At recruitment, demographic and baseline clinical characteristics were obtained from the patient’s medical records. Patients’ residential postcodes at enrolment were used to categorise their place of residence according to rurality of residence [15] and the Australian Bureau of Statistics Index of Relative Socioeconomic Advantage and Disadvantage [16]. Significant alcohol consumption was defined as ≥ 40 g of ethanol per day. Fibrosis evaluation and laboratory results were collected.

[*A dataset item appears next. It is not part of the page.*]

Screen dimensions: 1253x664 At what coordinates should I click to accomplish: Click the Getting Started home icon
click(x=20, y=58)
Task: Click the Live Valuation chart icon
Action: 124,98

Patients were followed up for 2 years to assess HCV treatment and liver-related outcomes. The treating clinician was asked to provide a clinical impression of patient adherence to treatment, categorised as good, fair, or poor. Passive follow-up occurred through data-linkage to the federal Pharmaceutical Benefits Scheme (PBS), the key government agency for subsidised medications in Australia. Complete dispensing histories from May-2015 to Sept-2019 extracted from the PBS were used to identify subsidised use of medications including HCV treatments, diabetes medications, warfarin (to control for erroneous interpretation of INR in cirrhotic patients), and gastric acid-reducing therapies including proton pump inhibitors (PPI) and Histamine-2 receptor blockers (H2-RB).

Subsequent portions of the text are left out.